1770, give or take
Alexander Hamilton's town
The Hamiltons came over from Scotland in the early 1600s — John Hamilton built Hamiltonsbawn, ten miles north, in 1619. A descendant, Alexander Hamilton of Tullygillan, looked at the empty Fews uplands a century and a half later and decided to plant a town. Around 1770 he laid out a square and a grid of streets and offered leases. Tenants came. A market was granted. The Irish name stuck simply: An Baile Úr — the New Town.
Iron Age earthwork
The Black Pig's Dyke
Stretches of bank-and-ditch run through the fields around south Armagh and on west into Monaghan and Cavan — a linear defence dated to roughly 200 BCE, traditionally called the Black Pig's Dyke. Excavations on the Dorsey, the great enclosure twenty minutes south, found triple lines of bank, ditch and timber palisade. The folk explanation has a sorcerer turning a schoolmaster into a black pig who rooted up the line. The archaeology is more prosaic and harder to disagree with.
Plantation in the hills
The Presbyterian half
Hamilton's tenants and their neighbours brought the Scots Presbyterian church up into the Fews.
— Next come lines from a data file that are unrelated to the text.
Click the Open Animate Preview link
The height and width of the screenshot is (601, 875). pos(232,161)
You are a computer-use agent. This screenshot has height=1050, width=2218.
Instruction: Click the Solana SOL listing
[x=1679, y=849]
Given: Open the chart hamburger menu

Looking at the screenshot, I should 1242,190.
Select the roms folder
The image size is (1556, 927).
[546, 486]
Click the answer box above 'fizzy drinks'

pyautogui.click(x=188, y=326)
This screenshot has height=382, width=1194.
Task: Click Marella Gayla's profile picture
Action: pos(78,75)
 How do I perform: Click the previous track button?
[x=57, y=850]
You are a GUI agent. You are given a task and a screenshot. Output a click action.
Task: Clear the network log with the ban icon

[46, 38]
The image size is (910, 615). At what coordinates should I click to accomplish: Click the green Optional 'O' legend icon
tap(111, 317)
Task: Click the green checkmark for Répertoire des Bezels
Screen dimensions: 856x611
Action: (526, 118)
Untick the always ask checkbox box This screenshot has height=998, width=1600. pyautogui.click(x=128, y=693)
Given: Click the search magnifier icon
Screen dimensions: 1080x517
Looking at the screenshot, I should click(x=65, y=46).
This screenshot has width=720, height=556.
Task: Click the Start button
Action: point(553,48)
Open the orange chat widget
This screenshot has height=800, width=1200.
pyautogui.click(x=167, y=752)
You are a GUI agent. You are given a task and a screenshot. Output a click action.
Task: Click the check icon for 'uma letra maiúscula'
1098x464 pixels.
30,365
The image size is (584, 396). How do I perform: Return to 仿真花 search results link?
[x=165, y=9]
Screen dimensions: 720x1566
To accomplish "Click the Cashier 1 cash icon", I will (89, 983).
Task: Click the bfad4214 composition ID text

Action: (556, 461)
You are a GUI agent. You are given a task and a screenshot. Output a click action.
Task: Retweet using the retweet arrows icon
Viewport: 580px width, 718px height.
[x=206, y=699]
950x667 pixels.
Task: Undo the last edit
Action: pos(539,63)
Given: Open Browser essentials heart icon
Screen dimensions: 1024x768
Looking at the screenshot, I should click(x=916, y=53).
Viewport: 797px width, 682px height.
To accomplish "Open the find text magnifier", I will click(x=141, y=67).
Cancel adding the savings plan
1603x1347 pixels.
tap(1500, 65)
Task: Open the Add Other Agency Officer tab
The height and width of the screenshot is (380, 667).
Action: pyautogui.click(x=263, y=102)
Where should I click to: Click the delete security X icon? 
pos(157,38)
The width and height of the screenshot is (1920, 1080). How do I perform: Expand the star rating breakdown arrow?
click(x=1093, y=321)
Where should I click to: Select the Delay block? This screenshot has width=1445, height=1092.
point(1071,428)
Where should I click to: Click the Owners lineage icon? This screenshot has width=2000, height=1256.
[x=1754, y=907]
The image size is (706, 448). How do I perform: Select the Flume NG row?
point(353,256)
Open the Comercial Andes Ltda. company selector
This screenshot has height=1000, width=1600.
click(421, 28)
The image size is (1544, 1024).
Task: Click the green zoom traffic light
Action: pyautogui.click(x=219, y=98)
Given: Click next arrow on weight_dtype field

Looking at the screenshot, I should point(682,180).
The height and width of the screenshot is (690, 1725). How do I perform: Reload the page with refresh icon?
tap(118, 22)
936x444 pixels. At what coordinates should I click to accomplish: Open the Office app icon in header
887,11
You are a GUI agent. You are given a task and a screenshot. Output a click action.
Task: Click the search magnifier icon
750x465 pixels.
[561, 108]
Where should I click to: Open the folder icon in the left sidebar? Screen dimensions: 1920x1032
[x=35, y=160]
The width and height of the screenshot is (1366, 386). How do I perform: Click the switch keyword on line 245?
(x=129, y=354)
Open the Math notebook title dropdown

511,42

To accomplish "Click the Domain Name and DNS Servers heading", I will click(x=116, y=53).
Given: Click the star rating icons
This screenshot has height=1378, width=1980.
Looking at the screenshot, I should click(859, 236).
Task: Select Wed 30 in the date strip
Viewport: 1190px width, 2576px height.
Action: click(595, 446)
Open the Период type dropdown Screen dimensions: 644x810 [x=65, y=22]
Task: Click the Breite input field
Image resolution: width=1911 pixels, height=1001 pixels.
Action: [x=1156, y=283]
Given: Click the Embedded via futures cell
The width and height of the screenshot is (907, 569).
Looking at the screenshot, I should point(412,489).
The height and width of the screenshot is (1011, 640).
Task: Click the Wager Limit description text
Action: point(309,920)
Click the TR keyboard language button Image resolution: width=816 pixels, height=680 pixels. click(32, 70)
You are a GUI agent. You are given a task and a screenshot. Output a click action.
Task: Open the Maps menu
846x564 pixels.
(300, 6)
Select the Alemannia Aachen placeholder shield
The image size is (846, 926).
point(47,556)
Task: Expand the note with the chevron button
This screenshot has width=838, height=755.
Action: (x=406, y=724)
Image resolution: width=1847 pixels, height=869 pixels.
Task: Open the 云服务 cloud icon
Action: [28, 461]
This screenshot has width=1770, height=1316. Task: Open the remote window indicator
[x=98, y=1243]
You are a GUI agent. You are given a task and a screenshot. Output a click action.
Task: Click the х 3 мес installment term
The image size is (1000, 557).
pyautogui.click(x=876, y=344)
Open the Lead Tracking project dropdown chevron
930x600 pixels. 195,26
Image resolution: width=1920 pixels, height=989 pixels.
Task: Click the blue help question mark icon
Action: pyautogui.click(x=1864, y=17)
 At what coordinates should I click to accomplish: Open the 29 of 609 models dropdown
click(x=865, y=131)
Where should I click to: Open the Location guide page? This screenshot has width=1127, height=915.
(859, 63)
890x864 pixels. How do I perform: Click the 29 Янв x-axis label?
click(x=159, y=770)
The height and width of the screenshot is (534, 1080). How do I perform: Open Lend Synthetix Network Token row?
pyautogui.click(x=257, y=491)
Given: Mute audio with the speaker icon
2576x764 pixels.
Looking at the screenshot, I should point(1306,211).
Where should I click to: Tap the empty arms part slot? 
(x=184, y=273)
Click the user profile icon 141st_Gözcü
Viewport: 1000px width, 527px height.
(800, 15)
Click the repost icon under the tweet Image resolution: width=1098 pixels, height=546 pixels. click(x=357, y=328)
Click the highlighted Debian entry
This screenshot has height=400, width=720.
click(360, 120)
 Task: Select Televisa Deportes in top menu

First Newtownhamilton, Second Newtownhamilton & Freeduff, Clarkesbridge — the meeting houses sit a few miles apart in the hills. The graveyards read like a list of Lowland surnames. South Armagh is famous as Catholic and nationalist, and it largely is; but the Fews has always been more mixed than the headlines, and the tombstones know.
Up on the edge of the village
The Troubles base
The British army and the RUC shared a fortified base on the north edge of the village through the Troubles. It was attacked repeatedly — mortars in 1979 (a soldier killed), rockets, gun attacks, a 200lb INLA car bomb in town that did £2 million of damage, a Real IRA car bomb on the rebuilt PSNI station years later. The base is gone. The site is being put back to ordinary use. The village does not particularly want to talk about any of it, and there's no reason it should.
Newtownhamilton Agricultural Show
The Show
An annual summer show — sheep, cattle, horses, vintage tractors, the usual classes for jam and sponge cake — run by the local society. It's the day the town fills up. If you're in south Armagh on Show day you go. If you're not, you wouldn't know it was on.